Preprocessing
Data Loader
With Preprocessing module, you can load the data. Also, some famous data sets can be loaded by specifying a name. First, let's load the MNIST data.
using HorseML.Preprocessing
train_data, test_dara = dataloader("MNIST")
If it is your first time to load a data set. you wil be asked if you want to download the data like this:
Can I download the mnist_train.csv(110MB)? (y/n)

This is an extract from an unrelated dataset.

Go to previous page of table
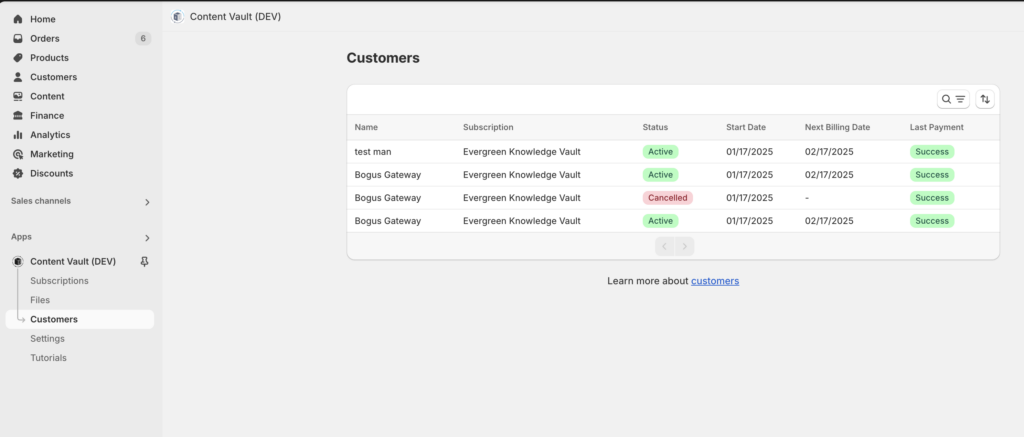Screen dimensions: 1024x437 pos(665,246)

The data downloaded here is in /home_directory/HorseMLdatasets/
by default. for more details, see dataloader
.
Let's also read the local data.
#Please create train.csv directly under the /home_directory/HorseMLdatasets/ as follows:
#0.202027,0.246752,0.608301,0.406351,0.0260402,0.747845
#0.735292,0.332892,0.438458,0.0787028,0.797796,0.294831
#0.710725,0.213594,0.527118,0.579191,0.298599,0.23684
#0.288168,0.787194,0.809412,0.464031,0.960465,0.655897
df = dataloader("/home_directory/HorseMLdatasets/train.csv", header = false)
Data Preprocessing
Normalization
Even if you use the data as it is, you won't be able to make a model with high accuracy, let's normalize the data. The following three scalers are available in HorseML:
- Standard Scaler : $\tilde{\boldsymbol{x}} = \frac{x_{i}-\mu}{\sigma}$
- MinMax Scaler : $\tilde{\boldsymbol{x}} = \frac{\boldsymbol{x}-min(\boldsymbol{x})}{max(\boldsymbol{x})-min(\boldsymbol{x})}$
- Robust Scaler : $\tilde{\boldsymbol{x}} = \frac{\boldsymbol{x}-Q2}{Q3 - Q1}$
For example, if you normalize iris data set with Standard Scaler,
using HorseML.Preprocessing: fit!
data = Matrix(dataloader("iris"))
x, t = data[:, 1:4], data[:, 5]
scaler = Standard()
x = fit_transform!(scaler, x)
Once the scaler is fittted, sclaes using the same value unless it fits again.
Data Spliting
Data division is done by DataSplitter
.
this function is broken in HorseML v0.3.2
DS = DataSplitter(150, test_size = 0.3)
train_x, test_x = DS(x)
train_t, test_t = DS(t)
You can specify test_size
and train_size
, whether it's the number of data or the percentage.
Encoding
In order to convert label-like string data to teacher data that can be used by classifiers, you need to encode the data. The encoders can be used in the classification module.
Label Encoder
First, convert string data to numeric data. At this time, the conversion rules for string data and numeric data are stored in the encoder. Therefore, after the prediction, you can see the prediction results by decoding with the same encoder. for more details, see LabelEncoder
.
LE = LabelEncoder()
test_t = LE(test_t)#This data is splitted in the previous chapter.
train_t = LE(train_t)
One-Hot Encoder
Next, let's ocnvert the data into One-Hot formst for make learning easier. for more details, see OneHotEncoder
.
OHE = OneHotEncoder()
test_t = OHE(test_t)
train_t = OHE(train_t)